═══ DATA FOR THE TASK

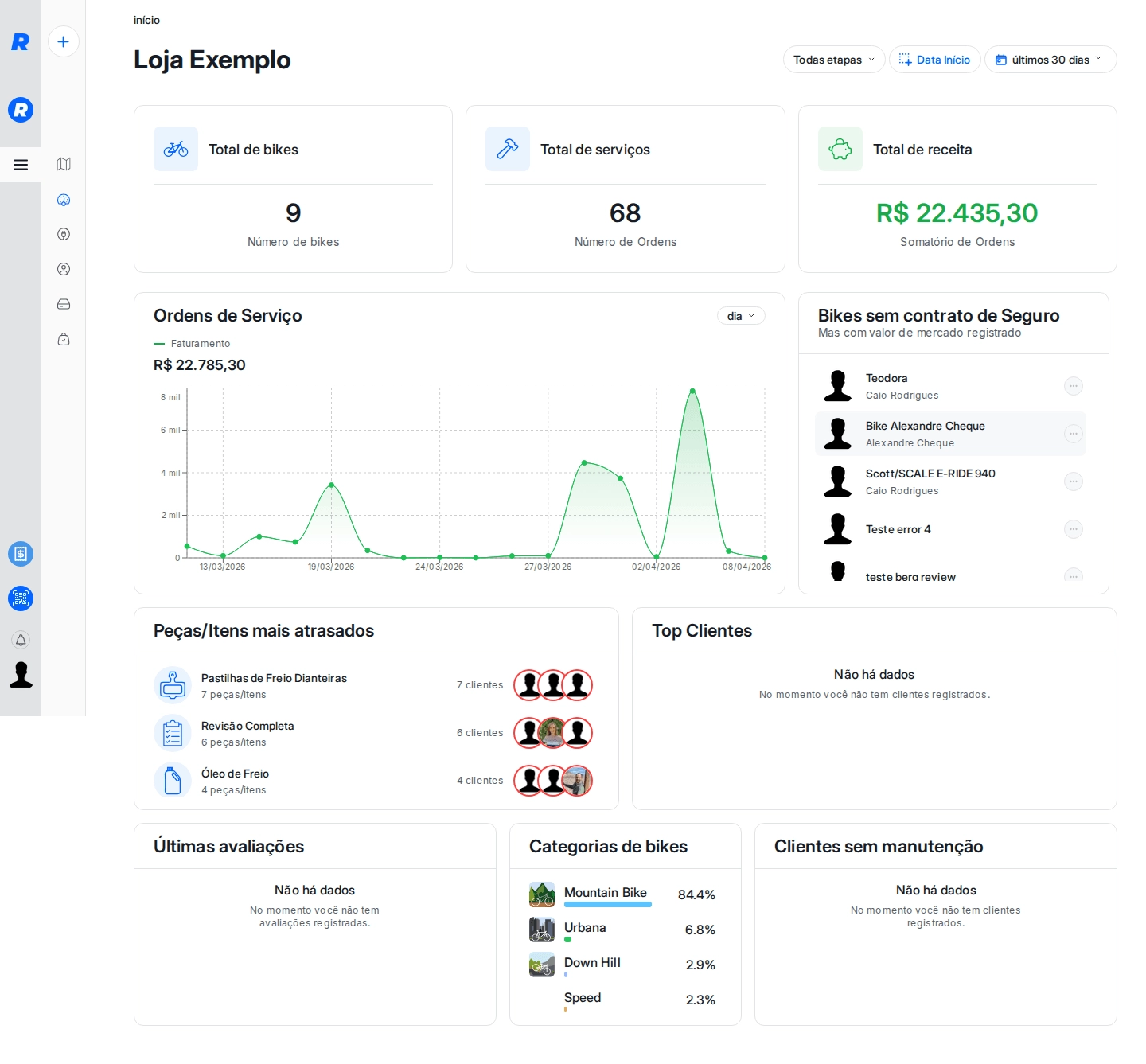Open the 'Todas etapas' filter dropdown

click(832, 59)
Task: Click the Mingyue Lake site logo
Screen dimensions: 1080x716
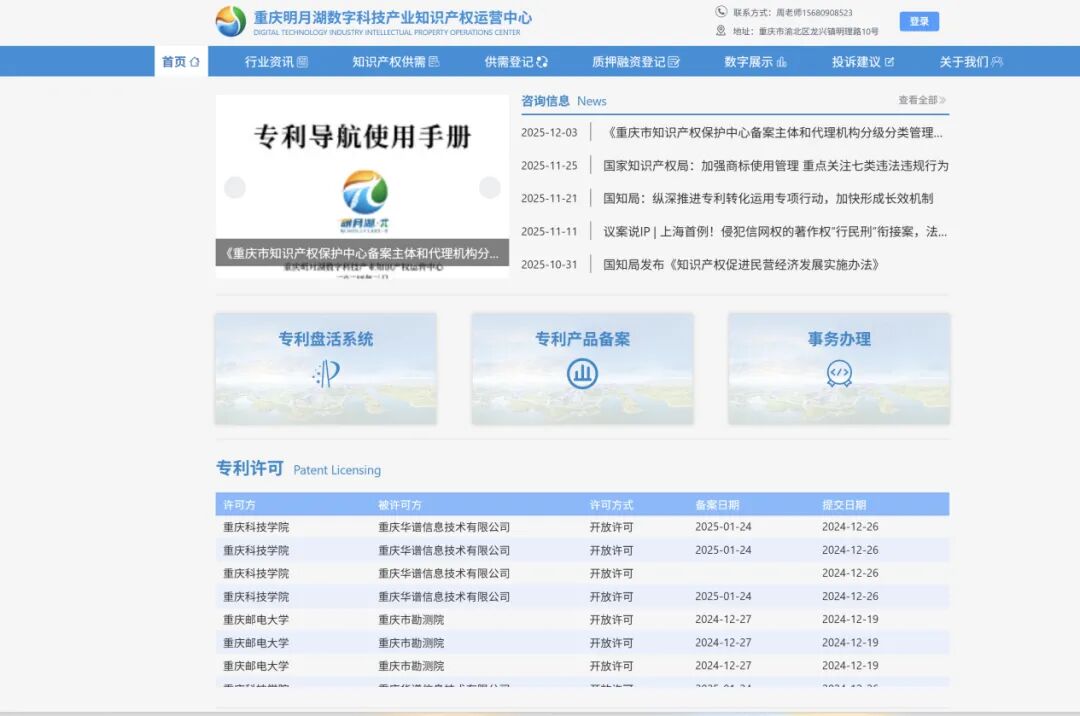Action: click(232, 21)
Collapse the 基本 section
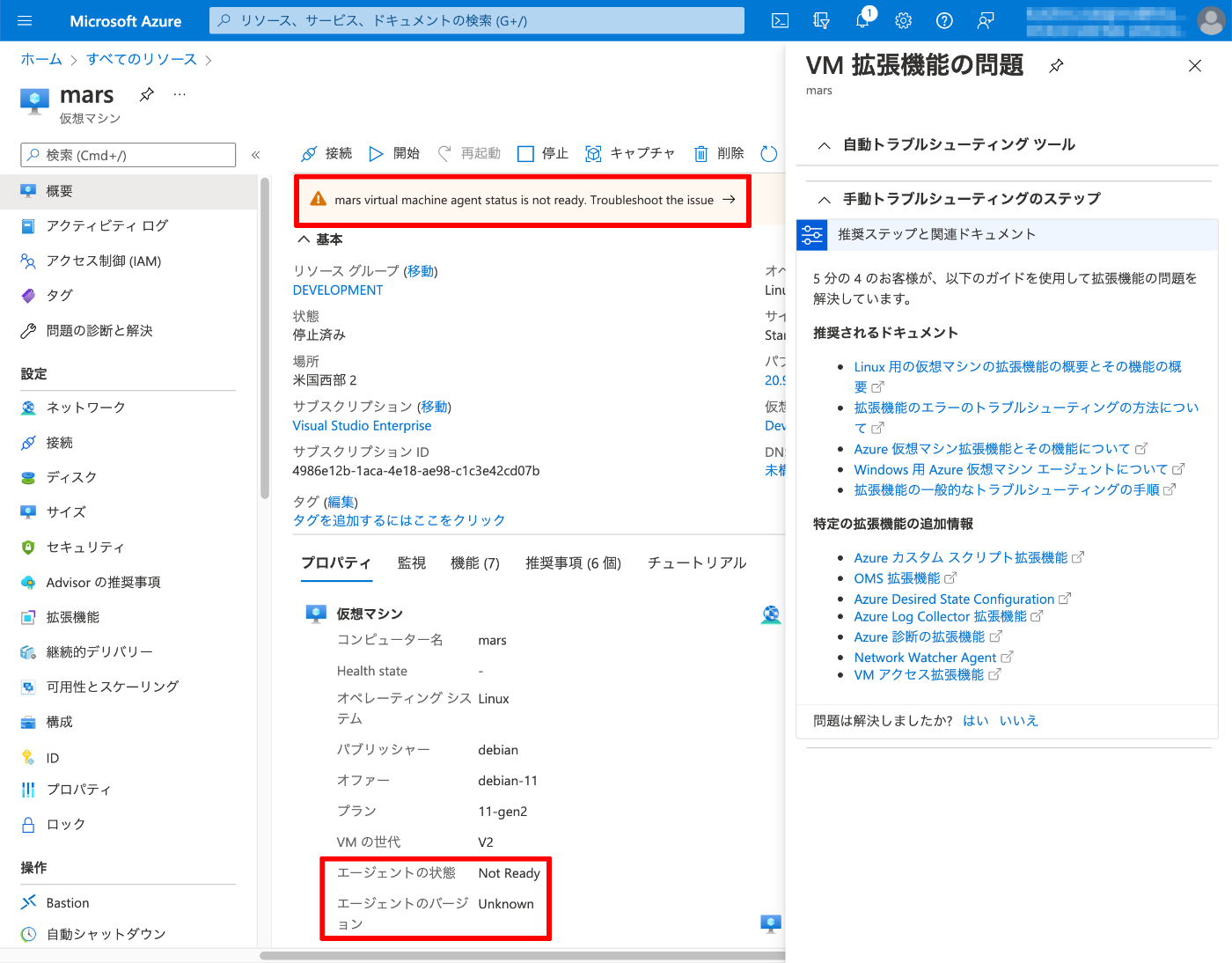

══════

_EXERCISE AIM_
Copy out exactly the lines between the line that contains "Screen dimensions: 1080x716" and the last line of the records, both ends included; leave out every picture.

_ANSWER FOR THE TASK_
Screen dimensions: 1080x716
Action: click(232, 21)
Collapse the 基本 section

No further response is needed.